So kann der Schulalltag wirken, wenn die passende Unterstützung fehlt
Am Morgen ist es noch friedlich.
Dein Kind kleidet sich an, braucht dafür vielleicht etwas länger als andere.
Du spürst:
Es strengt an.
Aber es funktioniert.
Dann kommt die Schule.
Der Unterricht startet – und dein Kind hängt schon nach kurzer Zeit ab. Die Klasse macht weiter. Dein Kind beobachtet, bemüht sich mitzukommen, versteht nicht alles – und schweigt dazu.
In der Pause entspannt sich die Lage nicht. Viele Kinder auf engem Raum. Reize ohne Ende. Kein fester Rahmen.
Möglicherweise hält sich dein Kind am Rand auf. Möglicherweise gerät es aneinander mit anderen.
Möglicherweise schaltet es komplett ab.
Es liegt an niemandes bösem Willen. Doch selten sieht jemand wirklich, was dein Kind in diesem Moment braucht.
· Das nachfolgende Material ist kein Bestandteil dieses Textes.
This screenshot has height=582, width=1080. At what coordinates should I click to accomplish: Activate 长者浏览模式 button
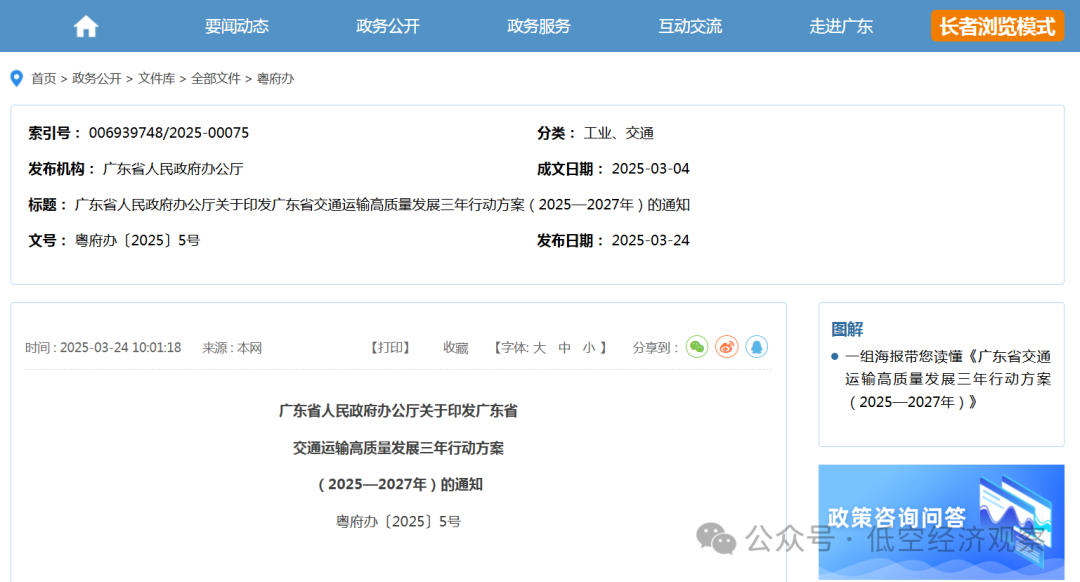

So zieht sich der Tag dahin. Kleine Belastungen addieren sich. Die Spannung wächst. Irgendwann bricht sie durch.
Ein Wutausbruch. Ein Sich-Verschließen. Oder schlicht der Gedanke:
„Das schaffe ich hier nicht."
Nachmittags sitzt dein Kind dann zu Hause. Ausgelaugt. Enttäuscht.
Oder nur still.
An genau dieser Stelle setzt gute Schulbegleitung an
Nicht erst im Moment der Eskalation. Sondern deutlich davor.
Dort, wo dein Kind Halt braucht, noch bevor es jemand bemerkt.